Hadoop Admin Resume
Detroit, MI
SUMMARY:
- Big Data professional with 5 years of practical experience in all phases of SDLC including application design, Administration, production support & maintenance projects and Java with 4 years of experience in Hadoop eco system .
- Excellent understanding / knowledge of Hadoop architecture and various components such as HDFS Yarn, Spark and MapReduce programming paradigm.
- Implemented Hadoop based data warehouses, integrated Hadoop with Enterprise Data Warehouse systems.
- Hands on experience in installing, configuring Cloudera, MapR, Hortonworks clusters and using Hadoop ecosystem components like Hadoop Pig, Hive, HBase, Sqoop, Kafka, Oozie, Flume, Zookeeper.
- Balance, commission & decommission cluster nodes.
- Maintain, support, and upgrade Hadoop clusters.
- Provide guidance on Hadoop cluster setup on AWS cloud environment
- Good Knowledge on NoSQL databases such as HBase, Cassandra and MongoDB.
- Experienced with networking/Security infrastructure including VLAN, firewalls, Kerberos, LDAP, Sentry, Ranger
- Working with technologies and platforms including JAVA, GIT, Unix/Linux, VMWare, Docker, AWS, across the Financial, HealthCare and Media Sectors.
- Strong Knowledge on Hadoop file formats Avro, parquet.
- Monitor jobs, Fair and Capacity scheduler queues, and HDFS capacity.

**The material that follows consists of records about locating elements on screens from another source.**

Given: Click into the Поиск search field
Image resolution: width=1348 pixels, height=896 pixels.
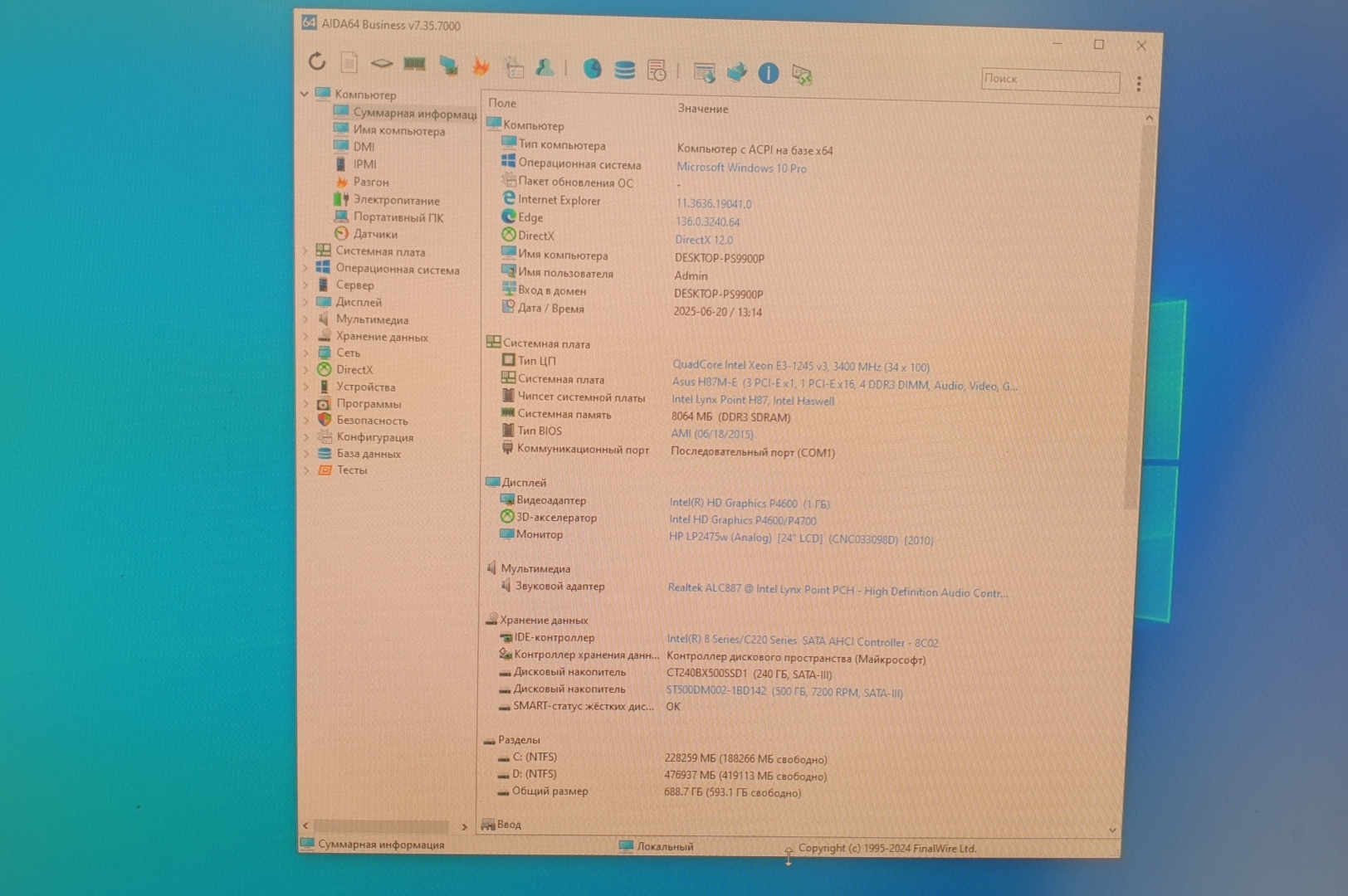Looking at the screenshot, I should pyautogui.click(x=1049, y=80).
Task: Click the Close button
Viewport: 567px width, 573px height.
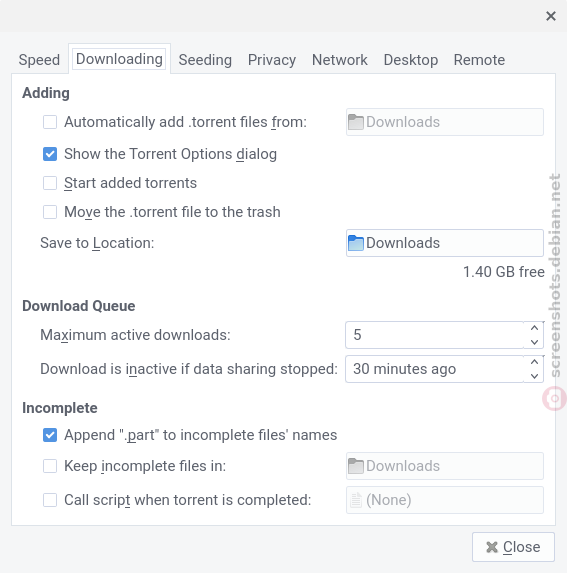Action: pos(513,547)
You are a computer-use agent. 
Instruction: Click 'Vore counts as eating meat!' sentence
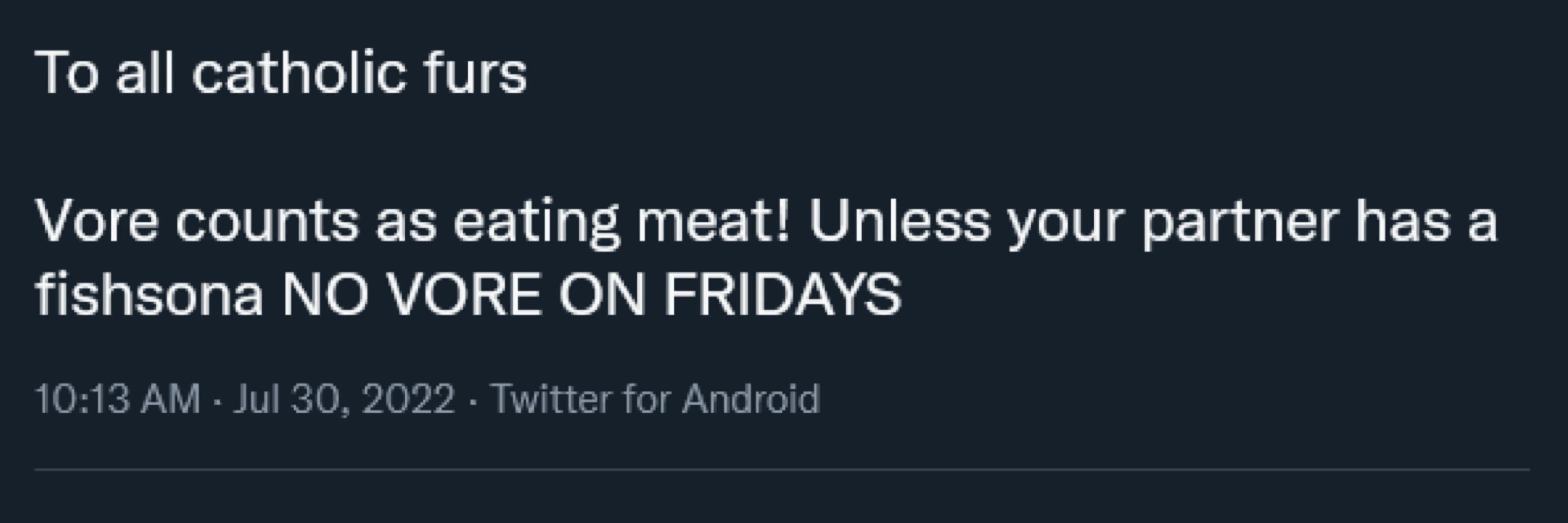click(x=413, y=222)
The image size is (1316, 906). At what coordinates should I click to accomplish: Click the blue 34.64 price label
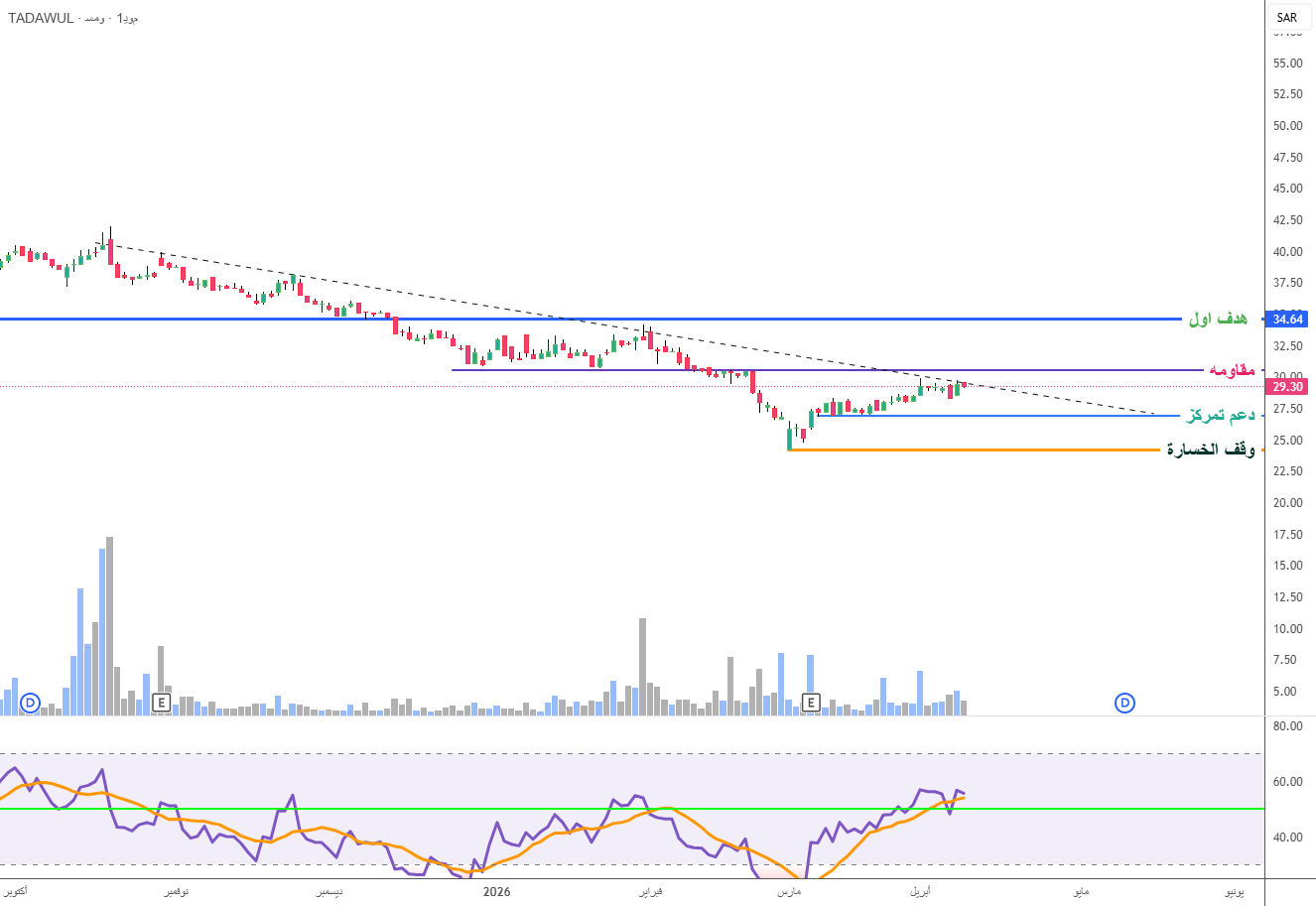pos(1287,319)
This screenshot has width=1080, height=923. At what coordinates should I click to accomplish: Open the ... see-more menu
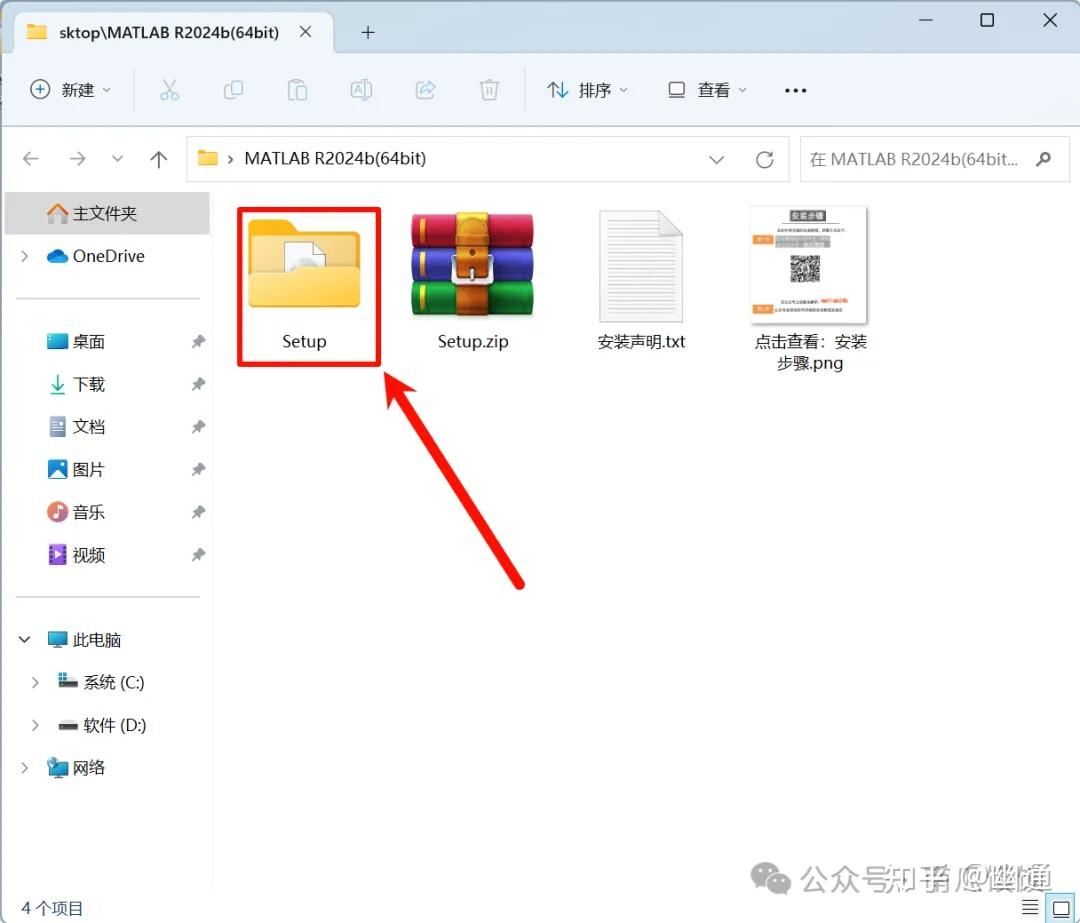tap(795, 90)
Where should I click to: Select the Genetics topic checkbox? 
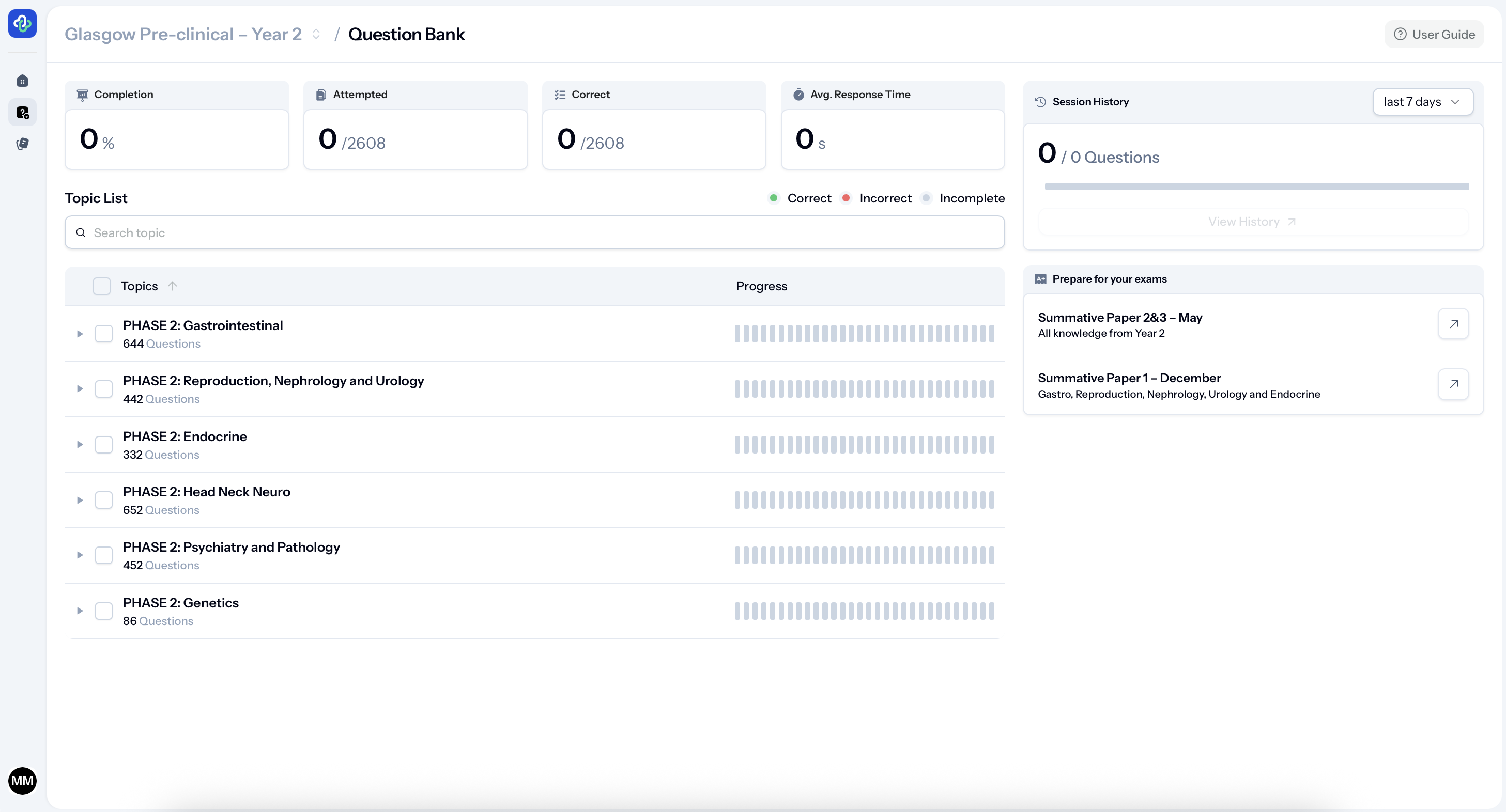[x=104, y=611]
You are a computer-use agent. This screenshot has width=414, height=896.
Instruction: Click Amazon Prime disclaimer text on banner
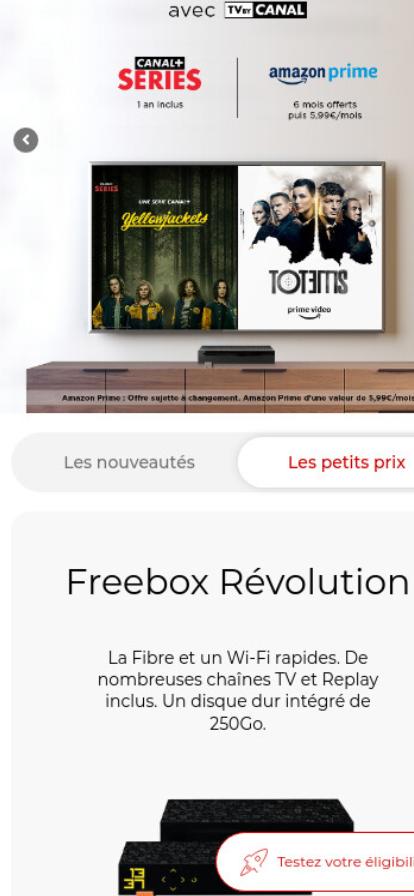pyautogui.click(x=237, y=397)
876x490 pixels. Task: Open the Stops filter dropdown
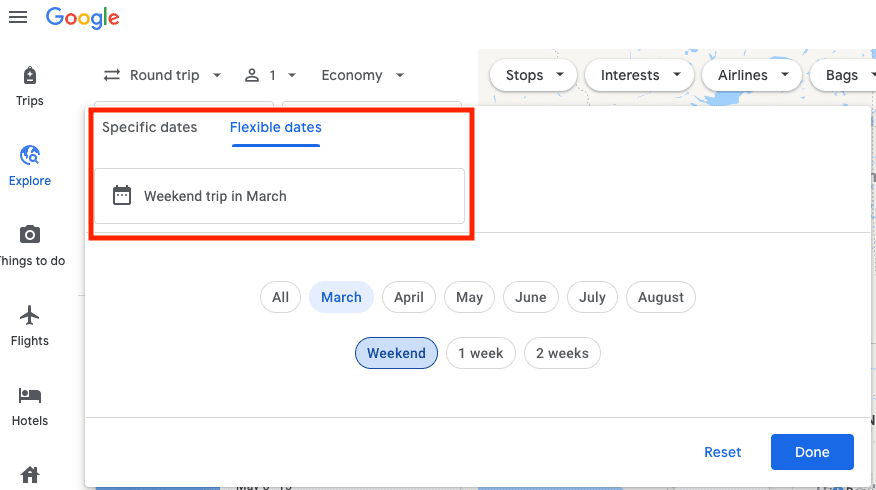(534, 75)
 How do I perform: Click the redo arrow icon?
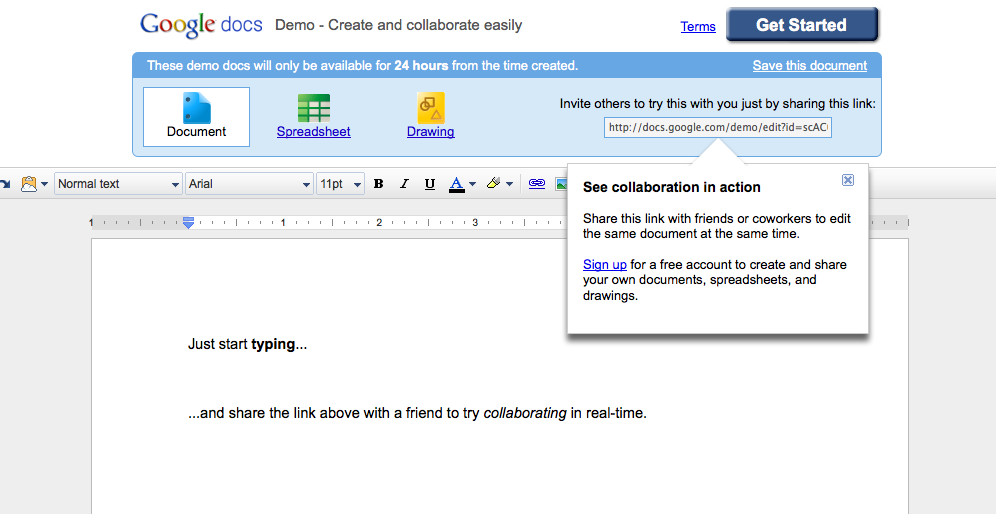(5, 184)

- Scheduled Jobs using Talend Administrator center, Cron.
- Administration and tuning on Search and Index frameworks like Solr and/or Elastic Search
- Production experience in large environments using configuration management tools Ansible .
- Monitor and manage Server backup and restore Server status reporting, Managing user accounts, password policies and files permissions.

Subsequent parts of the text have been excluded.